Herrera was convicted of the capital murder of Police Officer Carrisalez and sentenced to death in January 1982. The conviction was based on two eyewitness identifications, numerous pieces of circumstantial evidence and petitioner Herrera's handwritten letter impliedly admitting his guilt. In July 1982, Herrera pleaded guilty to the related capital murder of Officer Rucker. Herrera unsuccessfully challenged the Carrisalez conviction on direct appeal and in two collateral proceedings in the Texas state courts, and in a federal habeas petition. Ten years after his conviction, he urged in a second federal habeas proceeding that newly discovered evidence demonstrated that he was "actually innocent" of the murders of Carrisalez and Rucker and that his execution was prohibited by the Eighth Amendment's prohibition against cruel and unusual punishment and that the Fourteenth Amendment's due process guarantee. Herrera presented affidavits tending to show that his now-dead brother had committed the murders. The district court granted his request for a stay of execution so that he could present his actual innocence claim and the supporting affidavits in state court. In vacating the stay, the court of appeals held that the claim was not cognizable on federal habeas absent an accompanying federal constitutional violation.

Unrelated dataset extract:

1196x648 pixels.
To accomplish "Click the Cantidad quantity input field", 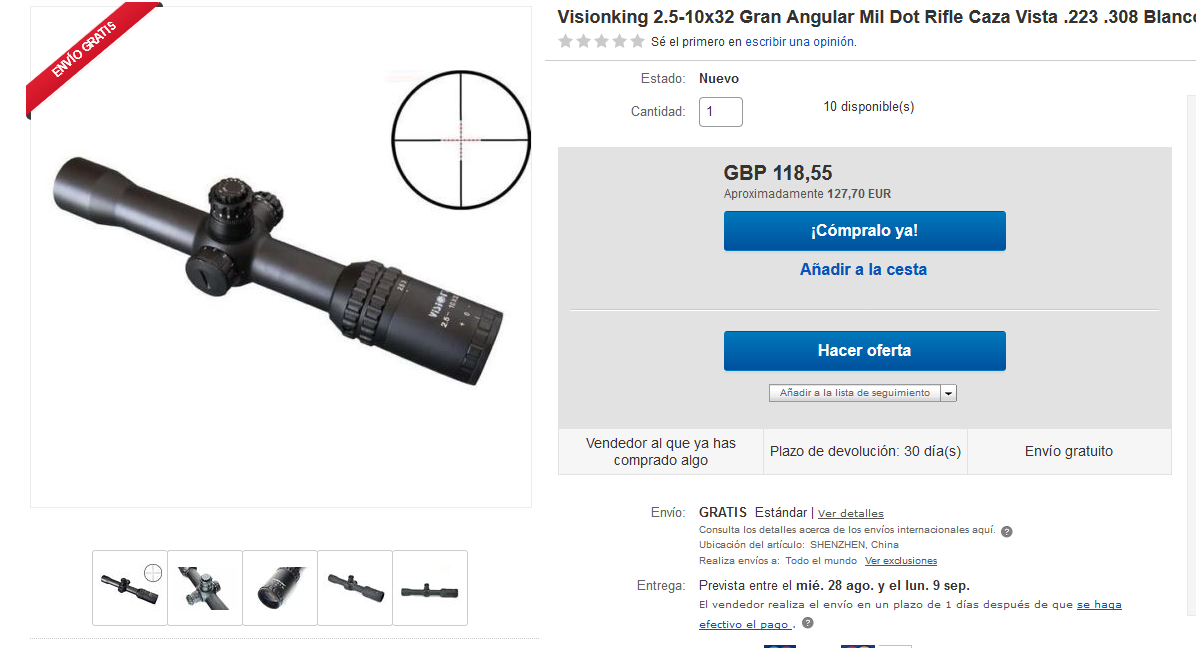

Was Herrera entitled to federal habeas corpus relief?
The Court held that Herrera's claim of actual innocence based on newly discovered evidence was not a ground for federal habeas corpus relief absent an independent constitutional violation. According to the Court, the State met its burden of proving that the inmate was guilty of the capital murder beyond a reasonable doubt at trial. Thus, the inmate did not come before the courts as one who was "innocent," but as one who had been convicted by due process of law. The Court posited that Texas' refusal to entertain Herrera's newly discovered evidence eight years after his conviction did not transgress any principle of fundamental fairness.